• Exercise task: Copy out the material below with every "Toggle" changed to "Switch" and everything else unchanged, leaving out the pictures.

• Records for this task:

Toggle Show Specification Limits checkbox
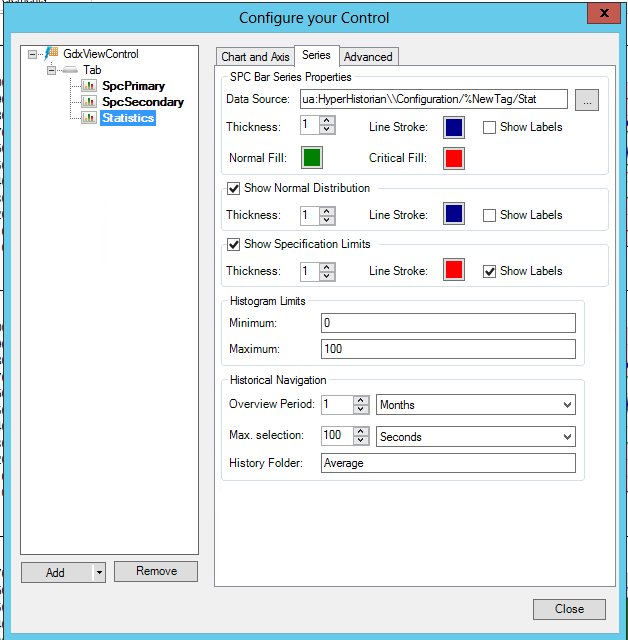Screen dimensions: 628x640 tap(234, 245)
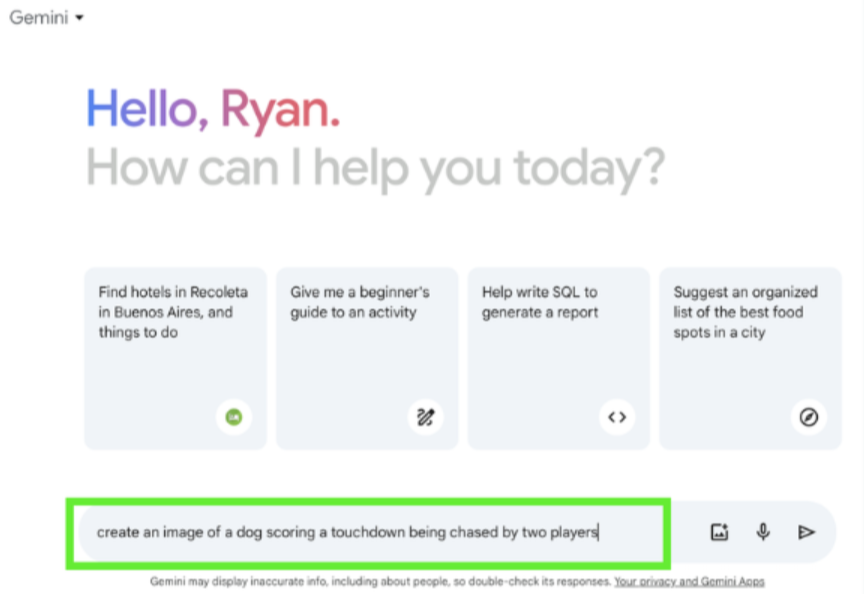Pick the "Help write SQL" suggestion text
This screenshot has width=864, height=594.
point(540,302)
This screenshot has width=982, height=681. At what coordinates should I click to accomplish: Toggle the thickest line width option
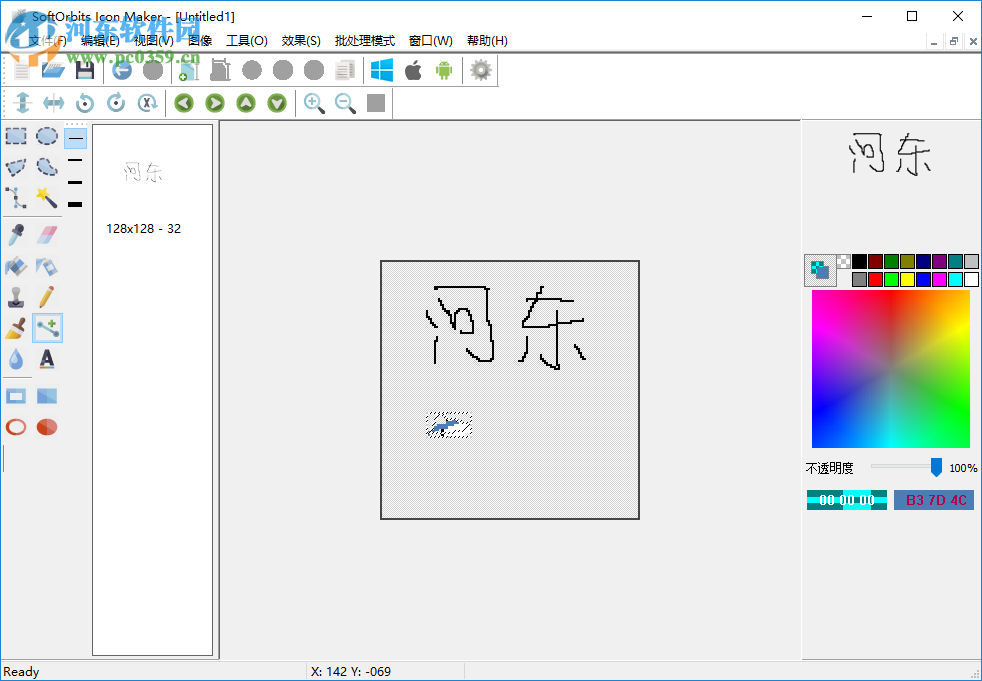74,203
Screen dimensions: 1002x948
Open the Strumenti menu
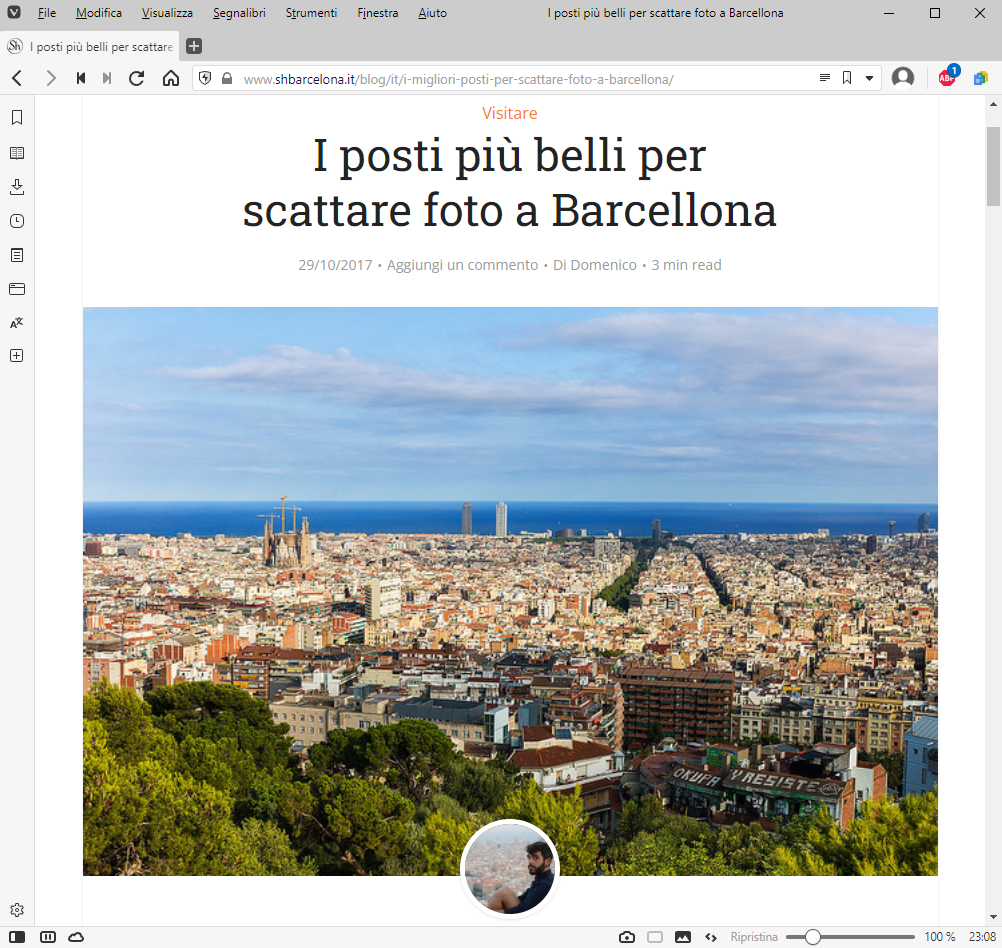311,13
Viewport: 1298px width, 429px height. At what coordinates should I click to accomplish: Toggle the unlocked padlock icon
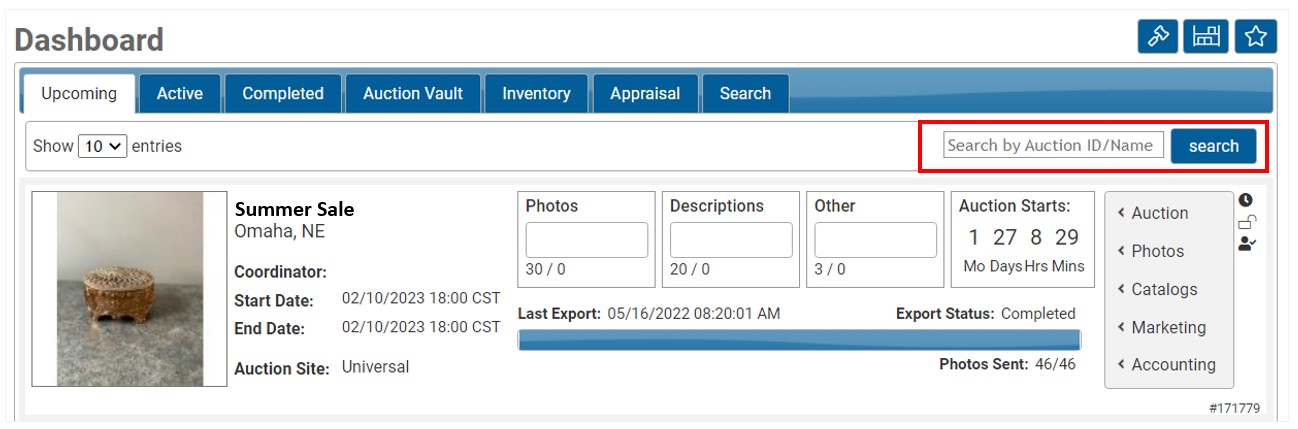(x=1246, y=222)
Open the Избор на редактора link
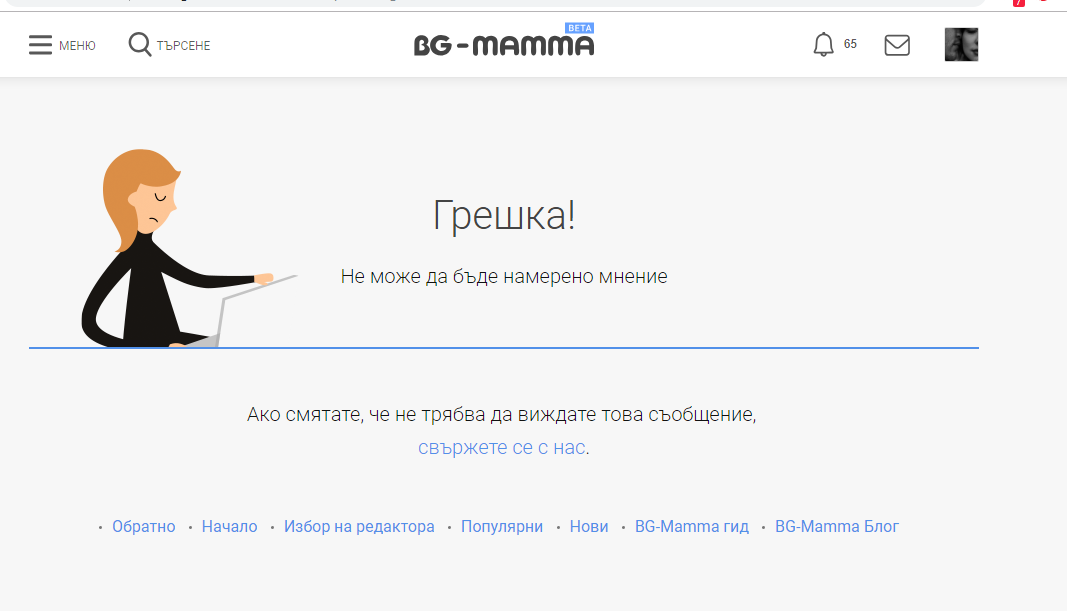The height and width of the screenshot is (611, 1067). pos(359,527)
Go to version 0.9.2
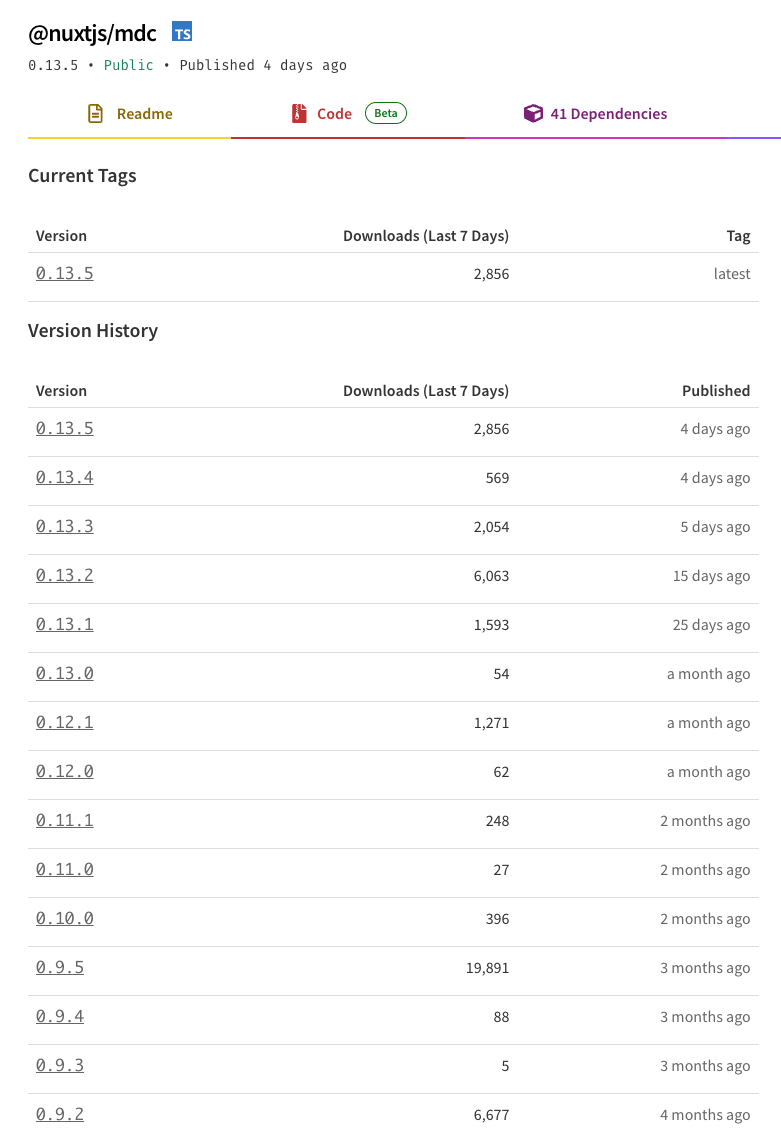Viewport: 781px width, 1134px height. tap(60, 1114)
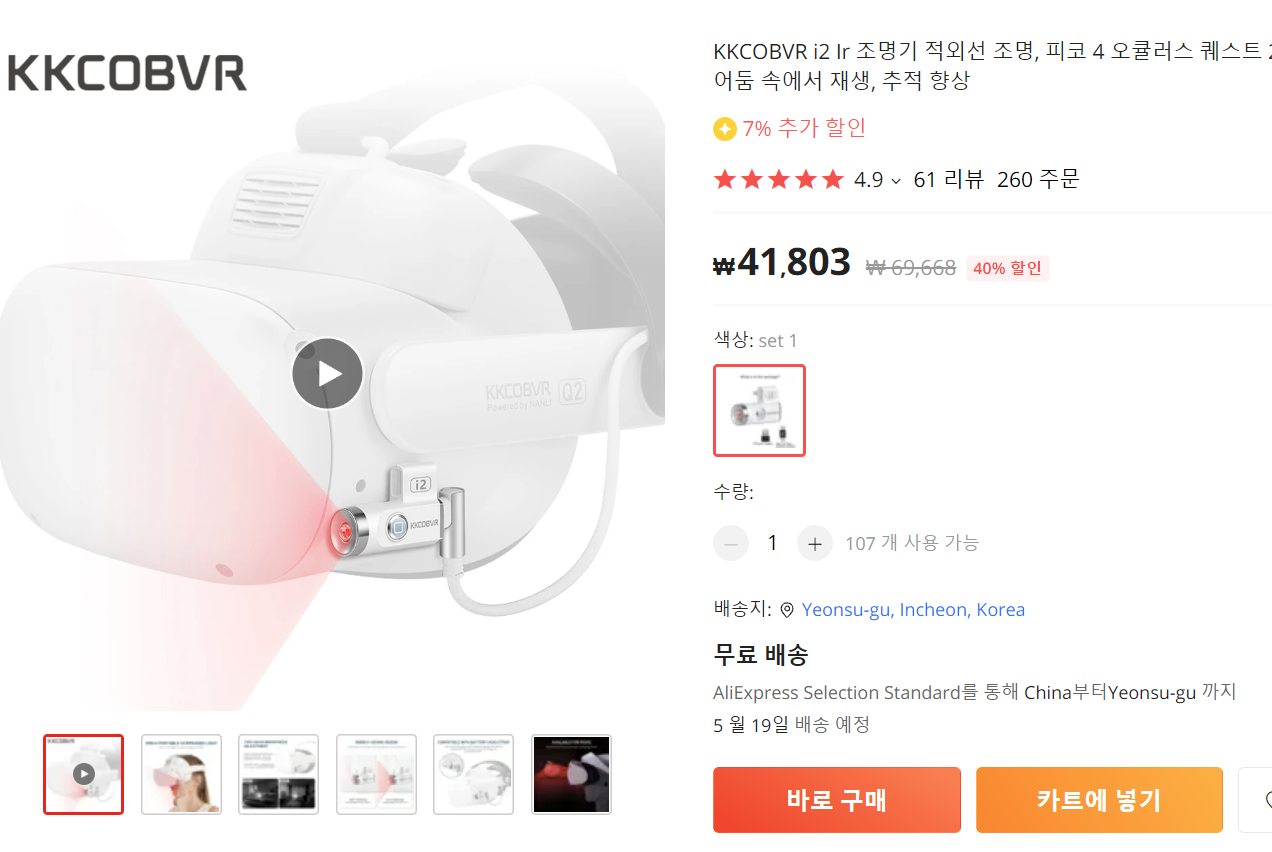The width and height of the screenshot is (1272, 852).
Task: Click the 카트에 넣기 add to cart button
Action: point(1099,800)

• Output of the task:
Switch Show Specification Limits checkbox
Screen dimensions: 628x640 tap(234, 245)
Pick the "Help write SQL" suggestion text
This screenshot has width=864, height=594.
point(540,302)
This screenshot has width=982, height=681. At what coordinates should I click to accomplish: Switch the thickest line width option
74,203
Screen dimensions: 1002x948
Open the Strumenti menu
311,13
Viewport: 1298px width, 429px height. At what coordinates should I click to accomplish: Switch the unlocked padlock icon
(x=1246, y=222)
Open the Избор на редактора link
The height and width of the screenshot is (611, 1067). pos(359,527)
Go to version 0.9.2
Viewport: 781px width, 1134px height. tap(60, 1114)
The width and height of the screenshot is (1272, 852).
Task: Click the 카트에 넣기 add to cart button
Action: point(1099,800)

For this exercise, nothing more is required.